Abstract

We agree that it is difficult to translate the results of the study into future practice. Although it seems obvious to recommend endoscopic screening through adulthood in this patient group, there are several arguments against this recommendation. The intended effect of screening would be early detection of intestinal metaplasia, in order to start treatment early and to prevent the development of esophageal malignancy. To do so, we should first be informed about the incidence of intestinal metaplasia after repair of esophageal atresia (EA) and make an estimate of the effect of upper gastrointestinal (UGI) endoscopy and histological evaluation on improved survival. Second, it is not clear at what age UGI endoscopy should be performed. Because the incidence of intestinal metaplasia seems nil in patients less than 20 years of age, one may want to advocate performance of endoscopy at 10-year intervals starting at age 20 years. We also have to take into account the duration of the preclinical detectable phase, the effect of false-positive test results, and the side effects of treatment. So far, there is no evidence in the literature that the incidence of esophageal malignancies is increased in this patient group that may not yet be old enough to develop malignancies. Not only the efficacy of screening, but also its cost-effectiveness and aspects concerning the implementation of a screening program, should be taken into consideration. Before healthy ex-patients can be asked to undergo a repeated invasive investigation, which turns them into patients again, its efficacy must at least be likely. To establish this efficacy, further studies will be necessary to collect more data on long-term follow-up after this congenital anomaly.
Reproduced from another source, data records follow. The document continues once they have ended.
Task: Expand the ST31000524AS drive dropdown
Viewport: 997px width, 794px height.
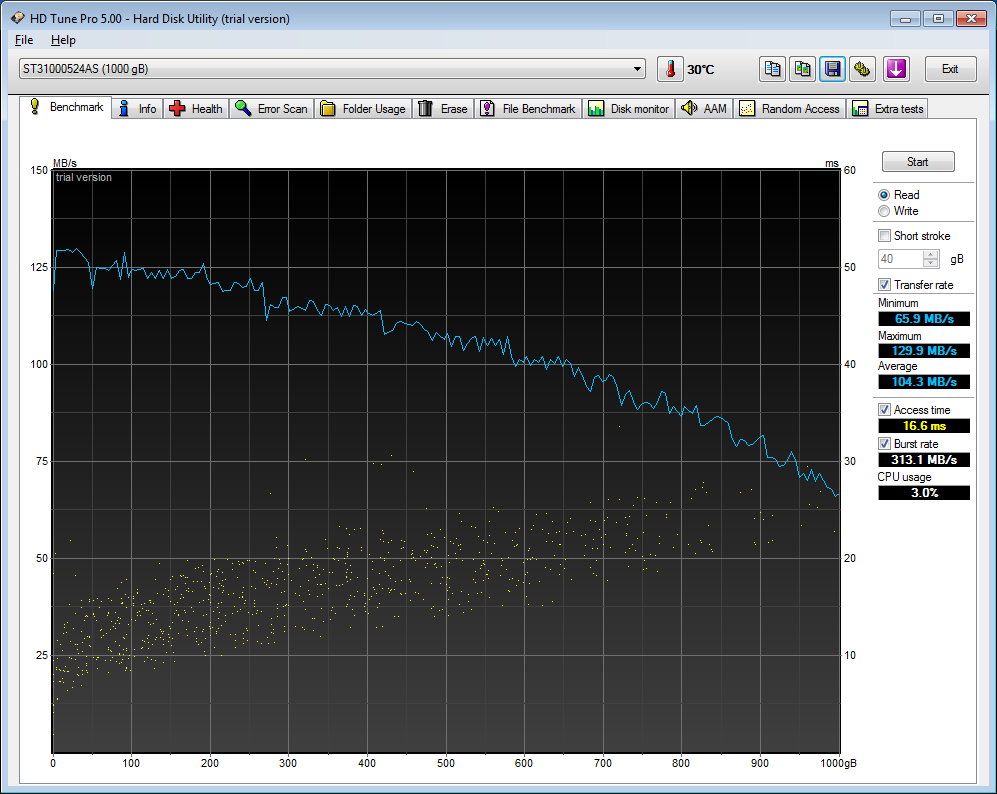Action: pos(638,69)
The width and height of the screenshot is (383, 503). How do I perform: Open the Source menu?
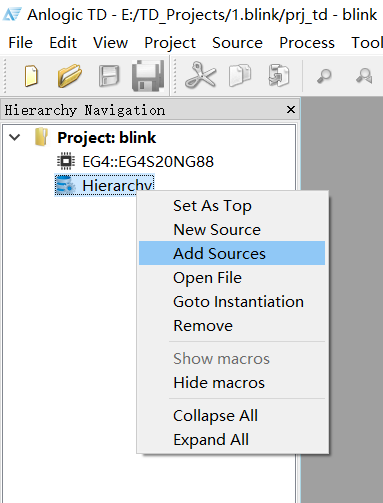click(237, 43)
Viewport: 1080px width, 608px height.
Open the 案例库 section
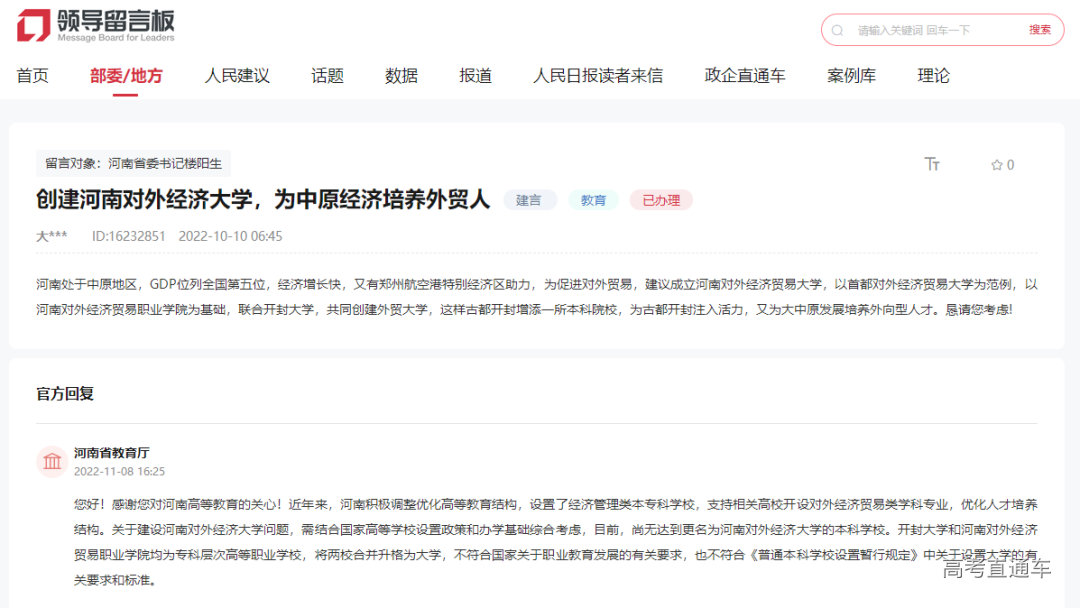[851, 75]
Because our study population was operated upon in the early period of correction, there are relatively few premature patients or patients with more complex anomalies like long-gap EA. It is possible that further study with a more complex population might result in higher numbers of patients with gastroesophageal reflux or Barrett’s esophagus. For this reason, we are performing a similar study in a younger group of patients, which has more premature patients and patients with more complex anomalies like long-gap EA.